◆ Material supplied:

※ ※ ※

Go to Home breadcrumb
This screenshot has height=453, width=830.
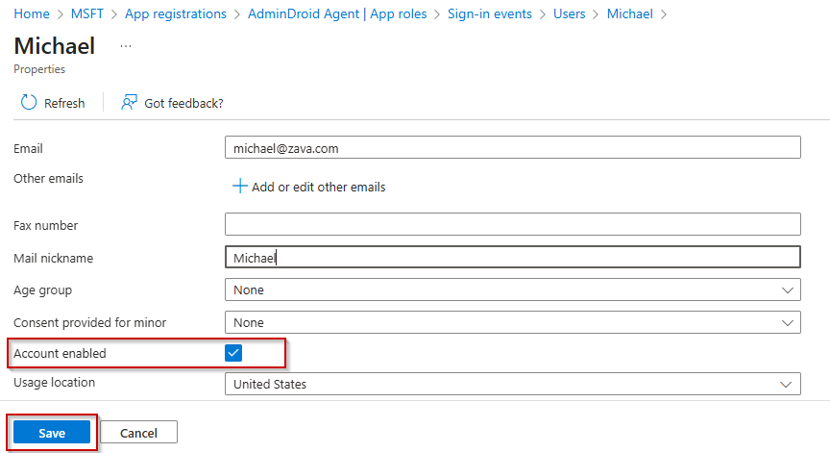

※ ※ ※

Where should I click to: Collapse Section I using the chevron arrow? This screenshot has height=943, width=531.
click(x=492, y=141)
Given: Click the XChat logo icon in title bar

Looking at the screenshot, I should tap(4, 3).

※ ※ ※

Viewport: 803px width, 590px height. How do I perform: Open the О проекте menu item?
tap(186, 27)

※ ※ ※

◆ What is being asked: Working from the records above, write out verbatim only the lines from the line containing "Go to Home breadcrumb" through the line containing "This screenshot has height=453, width=830.".

◆ Output for this exercise:
Go to Home breadcrumb
This screenshot has height=453, width=830.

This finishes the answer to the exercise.